文字どおり、八方ふさがりの状態になっていることがよくわかります。
若狭塗箸の業界も同じで、小浜は塗箸の生産量では日本一を誇っていますが、出荷数は年々下降線をたどっています。要するに、いまの流通の仕組みでは多少景気がよかったとしても前年の実績を維持するのが精一杯で、不況になれば真っ先に大きな影響を受ける、それが伝統産業なのです。
これも時代の流れで、ある面ではやむをえないと感じつつも、歯止めをかける工夫と努力をしなければ、地方産業の衰退にますます拍車がかかってしまうでしょう。
家業である若狭塗りと若狭塗箸の製造業者として生き残り、地元に根づいた伝統を次の時代へ継承するために、いまから三十数年前に私が取り組んだのが、皮肉なことに、伝統にとらわれないお箸づくりだったのです。

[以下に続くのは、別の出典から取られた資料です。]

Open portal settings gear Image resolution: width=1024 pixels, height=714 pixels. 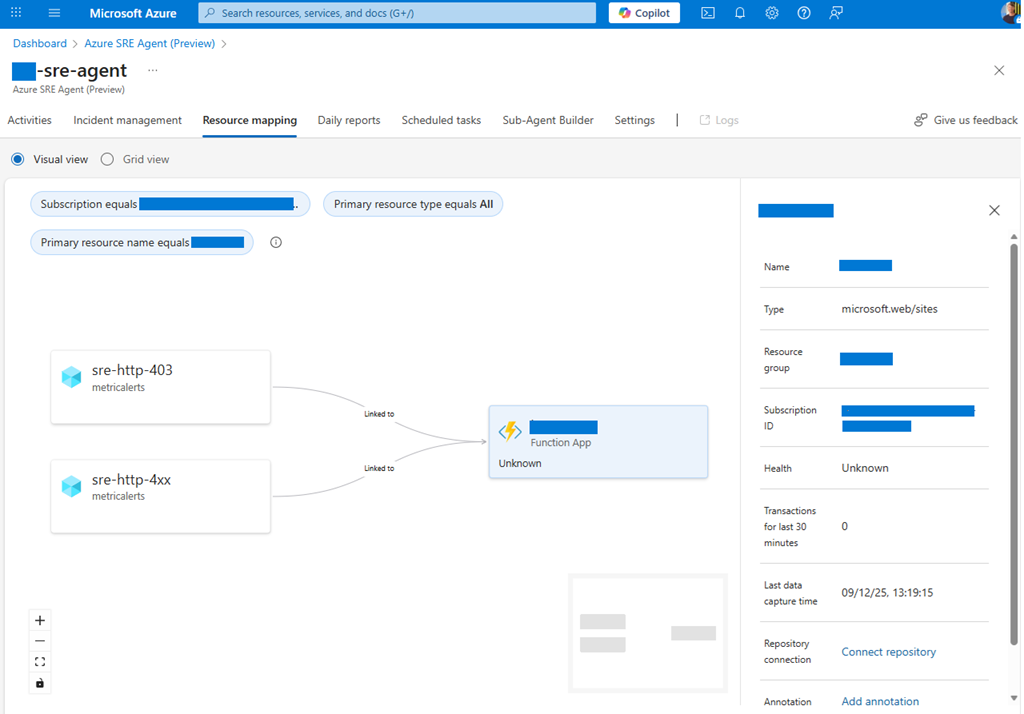[x=772, y=13]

それまでの若狭塗箸の特徴であった貝や卵の殻をあしらったデザイン、あるいは赤や黒をメインにした色使いから、お箸二本を合わせると蝶や市松模様になるとか、紫をはじめとするパステルカラーを使うなど、当時としてはかなり大胆なデザインや色使いにも挑戦しました。

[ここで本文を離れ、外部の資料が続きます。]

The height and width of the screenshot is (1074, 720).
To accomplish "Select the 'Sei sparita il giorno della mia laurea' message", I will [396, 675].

ほかにも麺類を食べやすくするために箸先に溝を入れたり、幼児が使っても安全なように箸先を丸くするなど、お客様のニーズと時代の流れにマッチするモノづくりを行なったのです。
「大量注文」の落とし穴
結果は大成功で、当時、新規出店が相次いでいた大型スーパーの日用品売り場に私が考案したお箸が並べられると、おもしろいように売れはじめました。やがて定番商品となり、当然のごとく売上も大きく伸びました。しかし、天の邪鬼な私はこのことを心から素直に喜べなかったのです。
たしかに、私どもがつくった商品は問屋を通じて大量の注文があり、当時、飛ぶ鳥を落とす勢いで全国展開を進めていた大手スーパーの日用品売り場の目立つところに並べられるようになりました。
これを目の当たりにして、誇らしく思い、有頂天になりかけていた時期があったのも事実です。
しかし、冷静になってじっくり考えてみると、問屋に卸した商品のうちで実際に売れているのはほんの一部でした。